And then there’s “Stuart Little,” the most surreal moment on the album. In de la Cour’s darkly comic imagination, the beloved children’s book mouse commits murder and is pursued by the cast of Cats. It’s absurd and disturbing in equal measure—an example of how de la Cour’s narrative range continues to expand.

Late in the album, de la Cour offers a radical take on Hank Williams’ “Lost Highway.” Gone is the lonesome twang—replaced by sludgy, distorted gloom. It’s a dirge, dragging the listener into the depths of despair, like a Nine Inch Nails track on depressants.

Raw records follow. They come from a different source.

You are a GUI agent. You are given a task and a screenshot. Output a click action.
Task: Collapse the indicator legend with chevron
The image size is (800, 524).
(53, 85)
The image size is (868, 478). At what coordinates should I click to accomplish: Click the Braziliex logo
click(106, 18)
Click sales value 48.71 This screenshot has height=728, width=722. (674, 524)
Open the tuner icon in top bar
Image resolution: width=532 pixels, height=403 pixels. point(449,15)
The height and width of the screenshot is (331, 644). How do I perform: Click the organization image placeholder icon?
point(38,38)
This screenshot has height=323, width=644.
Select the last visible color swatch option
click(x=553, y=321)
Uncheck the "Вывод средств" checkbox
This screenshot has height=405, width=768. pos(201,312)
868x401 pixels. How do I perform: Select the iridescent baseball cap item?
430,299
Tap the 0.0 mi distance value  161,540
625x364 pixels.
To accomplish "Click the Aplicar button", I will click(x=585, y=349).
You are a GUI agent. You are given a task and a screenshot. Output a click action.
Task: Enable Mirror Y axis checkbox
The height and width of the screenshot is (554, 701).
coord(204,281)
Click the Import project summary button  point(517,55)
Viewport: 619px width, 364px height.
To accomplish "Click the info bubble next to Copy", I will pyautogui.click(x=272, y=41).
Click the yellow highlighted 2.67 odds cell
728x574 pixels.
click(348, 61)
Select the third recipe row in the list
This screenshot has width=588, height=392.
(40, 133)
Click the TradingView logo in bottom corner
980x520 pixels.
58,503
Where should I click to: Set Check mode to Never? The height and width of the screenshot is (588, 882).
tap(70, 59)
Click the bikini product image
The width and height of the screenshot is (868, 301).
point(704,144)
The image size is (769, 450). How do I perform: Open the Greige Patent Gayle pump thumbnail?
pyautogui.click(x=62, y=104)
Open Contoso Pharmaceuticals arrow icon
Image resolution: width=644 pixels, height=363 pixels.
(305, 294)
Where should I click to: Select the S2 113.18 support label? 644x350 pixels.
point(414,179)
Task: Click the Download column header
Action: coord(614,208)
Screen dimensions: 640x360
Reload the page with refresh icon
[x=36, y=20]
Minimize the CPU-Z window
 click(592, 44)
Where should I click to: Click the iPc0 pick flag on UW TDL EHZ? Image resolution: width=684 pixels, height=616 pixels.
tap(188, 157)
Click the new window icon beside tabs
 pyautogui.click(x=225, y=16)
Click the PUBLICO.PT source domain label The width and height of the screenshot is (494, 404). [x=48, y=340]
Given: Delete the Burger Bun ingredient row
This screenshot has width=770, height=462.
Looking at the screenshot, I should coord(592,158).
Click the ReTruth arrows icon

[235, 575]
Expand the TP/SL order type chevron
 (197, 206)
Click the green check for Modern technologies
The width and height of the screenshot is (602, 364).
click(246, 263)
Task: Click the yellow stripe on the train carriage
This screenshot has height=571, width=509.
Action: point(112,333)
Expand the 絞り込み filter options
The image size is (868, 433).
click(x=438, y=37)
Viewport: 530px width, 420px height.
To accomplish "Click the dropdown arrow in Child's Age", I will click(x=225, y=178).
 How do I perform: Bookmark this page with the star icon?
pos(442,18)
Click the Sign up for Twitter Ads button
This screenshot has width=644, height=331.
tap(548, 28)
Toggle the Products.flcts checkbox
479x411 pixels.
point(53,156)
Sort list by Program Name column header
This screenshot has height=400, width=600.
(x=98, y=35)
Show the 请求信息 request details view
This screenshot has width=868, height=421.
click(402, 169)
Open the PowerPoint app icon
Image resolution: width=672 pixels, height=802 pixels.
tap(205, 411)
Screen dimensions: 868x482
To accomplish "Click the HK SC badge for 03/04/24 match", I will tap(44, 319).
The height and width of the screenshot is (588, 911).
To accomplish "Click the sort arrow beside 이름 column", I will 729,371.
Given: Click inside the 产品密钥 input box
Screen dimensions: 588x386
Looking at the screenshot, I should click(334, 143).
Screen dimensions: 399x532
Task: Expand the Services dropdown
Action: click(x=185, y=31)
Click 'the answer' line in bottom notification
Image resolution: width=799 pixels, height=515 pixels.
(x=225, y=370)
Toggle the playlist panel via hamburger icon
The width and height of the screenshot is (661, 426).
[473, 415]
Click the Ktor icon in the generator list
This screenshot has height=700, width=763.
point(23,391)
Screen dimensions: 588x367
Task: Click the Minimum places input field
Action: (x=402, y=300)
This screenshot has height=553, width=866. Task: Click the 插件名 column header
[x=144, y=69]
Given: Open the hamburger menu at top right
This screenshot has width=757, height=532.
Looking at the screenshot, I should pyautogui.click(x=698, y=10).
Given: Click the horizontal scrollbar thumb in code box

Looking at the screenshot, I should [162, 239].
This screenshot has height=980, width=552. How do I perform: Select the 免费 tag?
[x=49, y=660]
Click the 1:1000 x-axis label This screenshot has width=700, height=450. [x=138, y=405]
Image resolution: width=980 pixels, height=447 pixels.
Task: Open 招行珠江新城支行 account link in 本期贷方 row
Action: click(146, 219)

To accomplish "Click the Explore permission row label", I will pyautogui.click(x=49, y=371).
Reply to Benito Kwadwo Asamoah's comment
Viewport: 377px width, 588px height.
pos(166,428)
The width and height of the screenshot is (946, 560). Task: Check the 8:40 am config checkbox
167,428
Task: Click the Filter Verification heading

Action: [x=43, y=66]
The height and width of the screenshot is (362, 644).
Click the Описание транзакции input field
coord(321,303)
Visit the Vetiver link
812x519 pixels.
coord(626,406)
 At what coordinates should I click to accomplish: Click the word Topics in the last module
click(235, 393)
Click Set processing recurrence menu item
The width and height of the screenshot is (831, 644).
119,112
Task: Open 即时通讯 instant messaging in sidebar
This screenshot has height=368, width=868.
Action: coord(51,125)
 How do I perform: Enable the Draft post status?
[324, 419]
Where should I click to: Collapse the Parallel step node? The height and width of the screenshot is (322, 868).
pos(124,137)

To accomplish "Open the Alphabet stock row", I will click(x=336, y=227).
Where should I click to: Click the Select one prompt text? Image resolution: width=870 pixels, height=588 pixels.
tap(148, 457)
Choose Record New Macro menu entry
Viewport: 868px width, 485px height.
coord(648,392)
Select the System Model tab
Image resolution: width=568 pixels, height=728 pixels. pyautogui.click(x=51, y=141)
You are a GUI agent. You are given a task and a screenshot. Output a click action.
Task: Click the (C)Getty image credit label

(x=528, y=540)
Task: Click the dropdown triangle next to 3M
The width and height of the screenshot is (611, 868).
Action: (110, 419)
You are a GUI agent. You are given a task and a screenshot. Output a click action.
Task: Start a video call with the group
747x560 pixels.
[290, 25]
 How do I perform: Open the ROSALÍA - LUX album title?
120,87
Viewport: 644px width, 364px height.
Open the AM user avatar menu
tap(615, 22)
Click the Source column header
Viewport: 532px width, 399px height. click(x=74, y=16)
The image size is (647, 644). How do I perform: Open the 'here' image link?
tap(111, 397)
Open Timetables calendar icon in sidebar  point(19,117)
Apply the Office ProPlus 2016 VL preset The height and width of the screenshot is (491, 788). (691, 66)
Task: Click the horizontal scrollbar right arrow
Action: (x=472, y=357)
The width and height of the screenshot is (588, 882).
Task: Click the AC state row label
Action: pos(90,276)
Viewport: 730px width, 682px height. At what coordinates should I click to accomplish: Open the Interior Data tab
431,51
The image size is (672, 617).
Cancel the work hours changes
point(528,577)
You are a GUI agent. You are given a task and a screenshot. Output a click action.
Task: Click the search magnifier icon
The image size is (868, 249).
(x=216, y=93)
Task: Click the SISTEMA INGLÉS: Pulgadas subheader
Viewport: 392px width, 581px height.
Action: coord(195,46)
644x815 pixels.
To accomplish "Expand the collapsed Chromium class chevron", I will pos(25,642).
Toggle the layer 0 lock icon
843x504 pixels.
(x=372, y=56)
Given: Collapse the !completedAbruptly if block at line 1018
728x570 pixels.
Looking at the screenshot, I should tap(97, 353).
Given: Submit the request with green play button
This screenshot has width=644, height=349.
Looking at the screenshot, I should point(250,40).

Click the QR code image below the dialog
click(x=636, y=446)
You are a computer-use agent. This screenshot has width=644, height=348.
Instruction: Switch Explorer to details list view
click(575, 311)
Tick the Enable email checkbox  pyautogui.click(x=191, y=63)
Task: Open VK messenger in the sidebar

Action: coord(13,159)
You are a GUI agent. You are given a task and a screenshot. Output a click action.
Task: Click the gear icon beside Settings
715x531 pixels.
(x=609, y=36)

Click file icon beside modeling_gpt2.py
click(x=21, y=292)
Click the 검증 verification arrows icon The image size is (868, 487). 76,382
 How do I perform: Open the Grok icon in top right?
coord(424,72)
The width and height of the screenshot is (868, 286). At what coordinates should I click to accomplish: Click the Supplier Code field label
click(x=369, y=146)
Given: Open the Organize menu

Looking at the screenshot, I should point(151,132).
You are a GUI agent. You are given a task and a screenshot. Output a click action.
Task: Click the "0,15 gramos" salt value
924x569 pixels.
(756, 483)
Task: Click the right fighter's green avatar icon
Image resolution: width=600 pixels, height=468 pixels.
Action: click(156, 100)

Ben de la Cour delivers a record both unsettling and uncompromising. New Roses doesn’t offer comfort; rather, it stares down darkness with poetic clarity and unwavering intent. Where other artists might pull back, de la Cour leans in, drawing strength from the raw weight of discomfort.


Trapped, Ben Kweller (from The Noise Company release Cover the Mirrors)

Ben Kweller’s Cover the Mirrors is a raw and unflinching album shaped by the tragic loss of his son Dorian in a car accident. It charts the messy, complicated terrain of sorrow, love, and resilience—sometimes loud and turbulent, sometimes painfully quiet. These songs feel lived-in and unguarded, shaped by someone reckoning with grief while searching for meaning, connection, and some sliver of light in the dark.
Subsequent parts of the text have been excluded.